## [Quoted passage]
═══
Author: Adafaly Matthieu </br>

# Code Explanation:</br>

This code focuses on the data collected from mobile sensors in order to create a map. This map will include several filters (geographical, temporal, etc.) and will allow users to explore the data in more detail for further analysis.

 This code aim to get the library and to shutdown the warning of the other code part.

# Importing libraries


In [None]:
import pandas as pd
import tkinter as tk
from tkcalendar import Calendar
from datetime import datetime, timedelta
import folium
import json
import plotly.io as pio
import plotly.express as px
from sklearn.cluster import DBSCAN
from folium.plugins import Draw
import webbrowser
from IPython.display import display, IFrame, Markdown
from tkinter import filedialog
import warnings
warnings.filterwarnings("ignore")

# Data

In [None]:
df = pd.read_pickle("Data/pollution_rennes.pkl")
print("dataframe loaded")

In [None]:
df_mobile = df.loc[(df['sensor_type'] == 'mobileGps') & (df['PM_2.5'].notna())]
df_mobile = df_mobile.reset_index()

# Analysis


## Map generation and filter configuration

In [None]:
def get_first_point(coords):
    """
═══
## [Information supplied]
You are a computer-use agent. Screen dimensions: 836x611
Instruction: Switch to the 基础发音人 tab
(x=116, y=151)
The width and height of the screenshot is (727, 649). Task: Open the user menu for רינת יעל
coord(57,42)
═══
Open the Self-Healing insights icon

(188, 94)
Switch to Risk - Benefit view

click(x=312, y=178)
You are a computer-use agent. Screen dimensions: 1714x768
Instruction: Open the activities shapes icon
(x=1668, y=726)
═══
## [Requirements]
a - Answer these about the pollution map notebook:
(i) Which file is read into the first dataframe?
(ii) Which sensor type is kept when building df_mobile?
(iii) Which kinds of filters does the opening explanation say the map will include?
b - Pick up the pollution map notebook's code right where it stops and carry it on.
The data placed after the pollution map notebook comes from a separate source.

## [Solved problems]
a -
(i) "Data/pollution_rennes.pkl"
(ii) 'mobileGps'
(iii) Geographical, temporal, and others ("etc.")

b -
    Extracts the first coordinate pair from a list of coordinates.

    Parameters:
    coords (list): A list of coordinate pairs (long,lat).

    Returns:
    list or None: A list containing the first longitude and latitude as floats,
                  or None if the input is invalid or improperly formatted.
    """
    # Check that the coordinates are a list and contain at least one point
    if isinstance(coords, list) and len(coords) > 0:
        # Retrieve the first coordinate pair
        try:
            return [float(coords[0][0]), float(coords[0][1])]  # Longitude, Latitude
        except (ValueError, TypeError):
            return None
    return None

# Apply this function to rows with geometry type 'LineString'
df_mobile.loc[df_mobile['geo_type'] == 'LineString', 'longitude'] = df_mobile['geo_coords'].apply(
    lambda x: get_first_point(x)[0] if isinstance(x, list) and get_first_point(x) is not None else None
)

df_mobile.loc[df_mobile['geo_type'] == 'LineString', 'latitude'] = df_mobile['geo_coords'].apply(
    lambda x: get_first_point(x)[1] if isinstance(x, list) and get_first_point(x) is not None else None
)

df = df_mobile

# Extract date only (remove timezone) and convert to datetime
df['date'] = df['measure_date'].dt.date  
df['date'] = pd.to_datetime(df['date'])

# Extract time component separately
df['time'] = df['measure_date'].dt.time



In [None]:
df_clustered = None
df_superpose = pd.DataFrame()  # Initialize with empty dataframe or load it with your data

def load_geojson_rectangle():
    """
    Opens a file dialog to allow the user to select a GeoJSON file and loads its content.

    Returns:
    dict or None: The parsed GeoJSON data as a dictionary if a file is selected,
                  otherwise None.
    """
    file_path = filedialog.askopenfilename(filetypes=[("GeoJSON files", "*.geojson")])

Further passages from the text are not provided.